EXERCISE:
Give back the lines from the one containing "Select the third" through the one containing "Screen dimensions: 662x509 [x=597, y=473]", replacing "Mobility" with "Movement" and leaving everything else as it is.

EXERCISE DATA:
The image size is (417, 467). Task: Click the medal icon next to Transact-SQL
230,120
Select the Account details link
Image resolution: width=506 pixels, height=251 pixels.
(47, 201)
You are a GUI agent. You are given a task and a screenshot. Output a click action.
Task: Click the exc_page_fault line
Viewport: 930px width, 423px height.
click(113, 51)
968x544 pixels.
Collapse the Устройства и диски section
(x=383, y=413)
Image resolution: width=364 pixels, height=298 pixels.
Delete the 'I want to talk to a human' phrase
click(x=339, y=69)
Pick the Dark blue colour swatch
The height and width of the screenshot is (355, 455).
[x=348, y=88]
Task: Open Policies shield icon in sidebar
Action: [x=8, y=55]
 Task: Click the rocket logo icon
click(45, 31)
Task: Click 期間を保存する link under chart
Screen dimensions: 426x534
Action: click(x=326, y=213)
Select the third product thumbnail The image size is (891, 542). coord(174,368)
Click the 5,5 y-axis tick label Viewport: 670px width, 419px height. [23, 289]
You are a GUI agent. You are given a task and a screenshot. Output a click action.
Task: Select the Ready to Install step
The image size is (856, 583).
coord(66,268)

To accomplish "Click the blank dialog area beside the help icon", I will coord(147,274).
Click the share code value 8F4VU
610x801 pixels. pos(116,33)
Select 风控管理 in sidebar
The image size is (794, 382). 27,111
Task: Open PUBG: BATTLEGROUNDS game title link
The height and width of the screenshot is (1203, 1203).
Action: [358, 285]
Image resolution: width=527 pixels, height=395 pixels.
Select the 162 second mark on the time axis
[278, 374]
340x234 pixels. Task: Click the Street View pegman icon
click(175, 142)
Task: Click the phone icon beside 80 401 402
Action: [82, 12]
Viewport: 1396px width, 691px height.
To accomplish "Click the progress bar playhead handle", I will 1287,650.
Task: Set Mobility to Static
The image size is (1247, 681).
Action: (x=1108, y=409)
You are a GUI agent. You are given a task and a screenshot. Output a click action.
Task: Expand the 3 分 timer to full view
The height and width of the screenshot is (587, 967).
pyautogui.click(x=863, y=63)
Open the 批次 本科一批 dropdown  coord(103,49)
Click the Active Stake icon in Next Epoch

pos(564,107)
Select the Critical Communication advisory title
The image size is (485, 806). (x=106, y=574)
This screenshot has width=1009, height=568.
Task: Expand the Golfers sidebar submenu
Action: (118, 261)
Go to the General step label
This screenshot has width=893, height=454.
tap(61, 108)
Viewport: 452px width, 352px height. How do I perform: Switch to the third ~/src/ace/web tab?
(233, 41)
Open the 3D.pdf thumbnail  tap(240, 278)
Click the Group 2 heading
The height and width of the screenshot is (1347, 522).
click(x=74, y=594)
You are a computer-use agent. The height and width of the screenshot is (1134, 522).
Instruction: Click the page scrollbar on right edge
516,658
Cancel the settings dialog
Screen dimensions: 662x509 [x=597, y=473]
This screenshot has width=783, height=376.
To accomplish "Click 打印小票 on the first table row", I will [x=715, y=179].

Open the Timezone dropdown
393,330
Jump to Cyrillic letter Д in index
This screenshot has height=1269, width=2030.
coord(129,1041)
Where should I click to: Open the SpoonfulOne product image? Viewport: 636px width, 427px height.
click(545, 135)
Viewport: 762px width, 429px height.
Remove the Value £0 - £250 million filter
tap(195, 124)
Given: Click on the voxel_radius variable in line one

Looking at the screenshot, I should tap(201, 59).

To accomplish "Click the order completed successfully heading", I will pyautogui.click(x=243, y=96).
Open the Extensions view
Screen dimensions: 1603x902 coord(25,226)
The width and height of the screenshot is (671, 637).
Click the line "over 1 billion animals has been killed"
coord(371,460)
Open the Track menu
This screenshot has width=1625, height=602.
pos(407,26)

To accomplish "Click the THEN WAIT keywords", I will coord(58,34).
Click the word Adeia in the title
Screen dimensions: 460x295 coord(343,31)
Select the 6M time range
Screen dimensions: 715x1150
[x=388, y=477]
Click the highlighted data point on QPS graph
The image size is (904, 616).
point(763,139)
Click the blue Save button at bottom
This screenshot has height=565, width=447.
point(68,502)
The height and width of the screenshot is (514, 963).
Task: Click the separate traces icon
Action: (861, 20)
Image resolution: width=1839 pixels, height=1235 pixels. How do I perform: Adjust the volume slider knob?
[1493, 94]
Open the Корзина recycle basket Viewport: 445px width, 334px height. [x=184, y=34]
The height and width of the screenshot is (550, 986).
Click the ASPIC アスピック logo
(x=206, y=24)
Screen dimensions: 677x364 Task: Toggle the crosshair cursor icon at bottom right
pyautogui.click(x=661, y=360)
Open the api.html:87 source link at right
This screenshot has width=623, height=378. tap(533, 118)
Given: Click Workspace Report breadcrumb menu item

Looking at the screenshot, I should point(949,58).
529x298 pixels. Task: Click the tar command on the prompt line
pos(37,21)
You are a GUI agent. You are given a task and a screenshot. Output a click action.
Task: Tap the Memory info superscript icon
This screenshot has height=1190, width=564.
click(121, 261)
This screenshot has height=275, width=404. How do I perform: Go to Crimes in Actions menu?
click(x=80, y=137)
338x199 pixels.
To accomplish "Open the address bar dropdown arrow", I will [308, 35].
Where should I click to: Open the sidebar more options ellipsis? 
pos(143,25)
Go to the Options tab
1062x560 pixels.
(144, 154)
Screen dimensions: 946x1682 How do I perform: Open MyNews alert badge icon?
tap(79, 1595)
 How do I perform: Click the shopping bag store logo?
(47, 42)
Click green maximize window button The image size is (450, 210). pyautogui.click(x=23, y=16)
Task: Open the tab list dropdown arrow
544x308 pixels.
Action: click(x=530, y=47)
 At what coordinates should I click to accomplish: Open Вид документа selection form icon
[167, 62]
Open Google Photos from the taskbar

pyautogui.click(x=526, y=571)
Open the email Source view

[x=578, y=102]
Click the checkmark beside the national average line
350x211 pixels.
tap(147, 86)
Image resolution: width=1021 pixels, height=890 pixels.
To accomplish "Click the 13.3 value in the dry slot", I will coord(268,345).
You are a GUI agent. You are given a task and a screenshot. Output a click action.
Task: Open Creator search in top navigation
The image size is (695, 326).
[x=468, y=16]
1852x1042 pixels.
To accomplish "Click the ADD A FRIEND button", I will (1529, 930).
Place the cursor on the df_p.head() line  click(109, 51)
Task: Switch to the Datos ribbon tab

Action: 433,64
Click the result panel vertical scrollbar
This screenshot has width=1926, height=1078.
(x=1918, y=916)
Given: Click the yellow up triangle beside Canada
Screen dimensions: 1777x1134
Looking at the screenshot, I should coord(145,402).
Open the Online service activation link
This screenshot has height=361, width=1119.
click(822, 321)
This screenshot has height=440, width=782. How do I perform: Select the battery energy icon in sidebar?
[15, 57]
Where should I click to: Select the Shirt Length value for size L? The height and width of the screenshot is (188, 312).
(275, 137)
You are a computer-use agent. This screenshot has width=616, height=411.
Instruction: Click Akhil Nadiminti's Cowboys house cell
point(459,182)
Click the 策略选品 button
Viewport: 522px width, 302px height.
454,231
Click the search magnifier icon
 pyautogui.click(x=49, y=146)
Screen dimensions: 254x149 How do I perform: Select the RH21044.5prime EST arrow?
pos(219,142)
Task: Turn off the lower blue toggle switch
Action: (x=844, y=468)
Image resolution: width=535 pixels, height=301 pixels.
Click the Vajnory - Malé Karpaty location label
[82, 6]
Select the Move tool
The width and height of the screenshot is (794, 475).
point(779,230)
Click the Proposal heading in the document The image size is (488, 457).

RESULT:
Select the third product thumbnail The image size is (891, 542). coord(174,368)
Click the 5,5 y-axis tick label Viewport: 670px width, 419px height. [23, 289]
You are a GUI agent. You are given a task and a screenshot. Output a click action.
Task: Select the Ready to Install step
The image size is (856, 583).
coord(66,268)

To accomplish "Click the blank dialog area beside the help icon", I will coord(147,274).
Click the share code value 8F4VU
610x801 pixels. pos(116,33)
Select 风控管理 in sidebar
The image size is (794, 382). 27,111
Task: Open PUBG: BATTLEGROUNDS game title link
The height and width of the screenshot is (1203, 1203).
Action: [358, 285]
Image resolution: width=527 pixels, height=395 pixels.
Select the 162 second mark on the time axis
[278, 374]
340x234 pixels. Task: Click the Street View pegman icon
click(175, 142)
Task: Click the phone icon beside 80 401 402
Action: [82, 12]
Viewport: 1396px width, 691px height.
To accomplish "Click the progress bar playhead handle", I will 1287,650.
Task: Set Movement to Static
The image size is (1247, 681).
Action: (x=1108, y=409)
You are a GUI agent. You are given a task and a screenshot. Output a click action.
Task: Expand the 3 分 timer to full view
The height and width of the screenshot is (587, 967).
pyautogui.click(x=863, y=63)
Open the 批次 本科一批 dropdown  coord(103,49)
Click the Active Stake icon in Next Epoch

pos(564,107)
Select the Critical Communication advisory title
The image size is (485, 806). (x=106, y=574)
This screenshot has width=1009, height=568.
Task: Expand the Golfers sidebar submenu
Action: (118, 261)
Go to the General step label
This screenshot has width=893, height=454.
tap(61, 108)
Viewport: 452px width, 352px height. How do I perform: Switch to the third ~/src/ace/web tab?
(233, 41)
Open the 3D.pdf thumbnail  tap(240, 278)
Click the Group 2 heading
The height and width of the screenshot is (1347, 522).
click(x=74, y=594)
You are a computer-use agent. The height and width of the screenshot is (1134, 522).
Instruction: Click the page scrollbar on right edge
516,658
Cancel the settings dialog
Screen dimensions: 662x509 [x=597, y=473]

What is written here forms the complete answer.